## INFORMATION PROVIDED
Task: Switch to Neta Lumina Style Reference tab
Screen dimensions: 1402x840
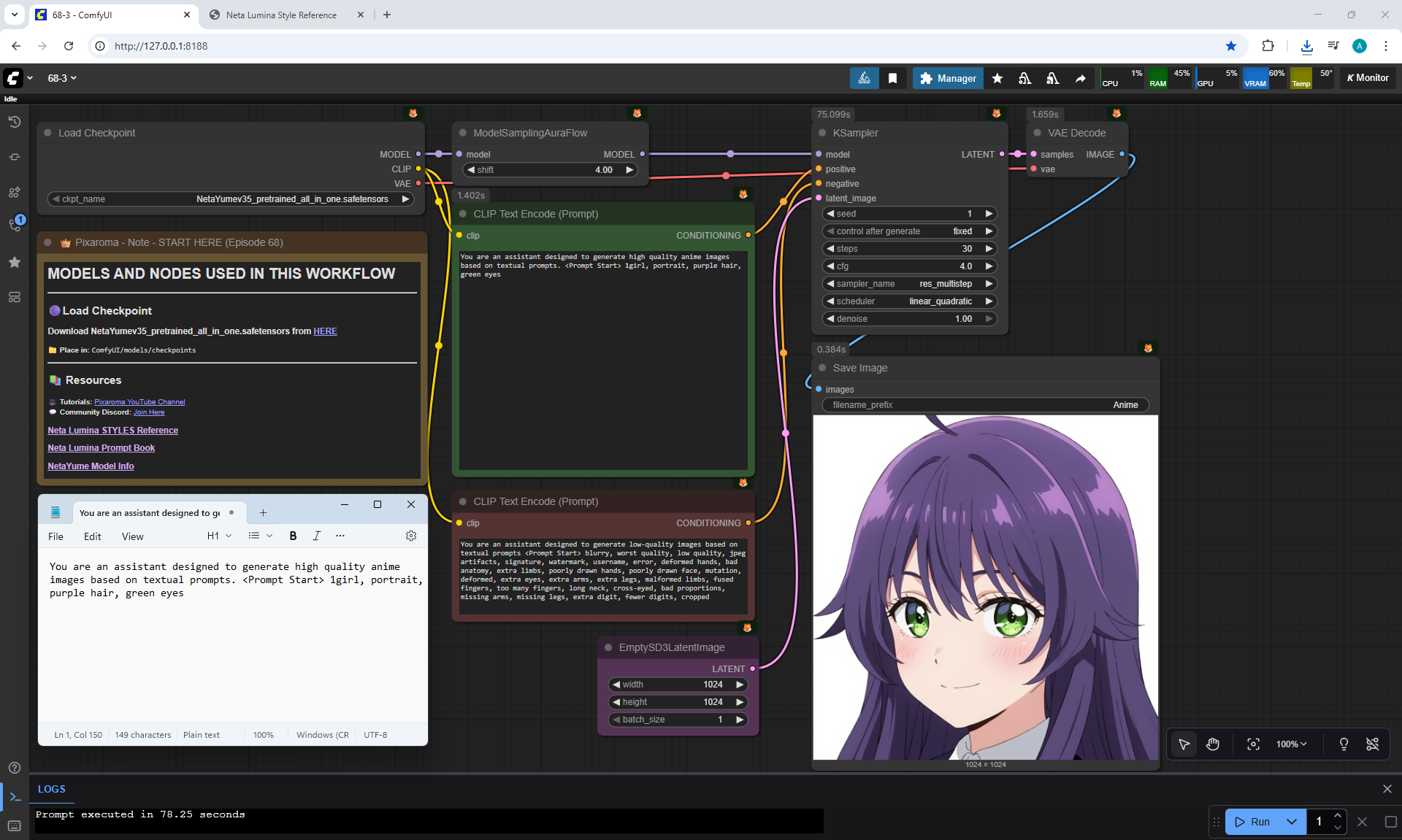Action: (281, 15)
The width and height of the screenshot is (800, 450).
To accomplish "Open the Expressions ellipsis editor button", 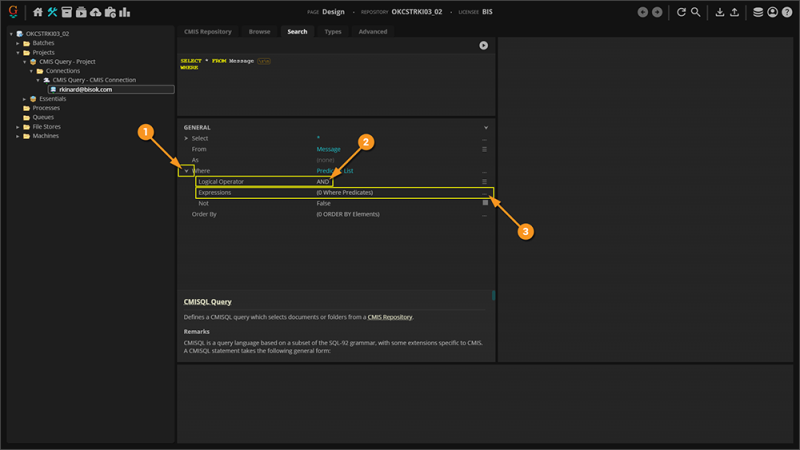I will tap(485, 192).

## EXERCISE AIM
List in full every line above that contains the word "Lumina".

## RESPONSE TO THE TASK
Task: Switch to Neta Lumina Style Reference tab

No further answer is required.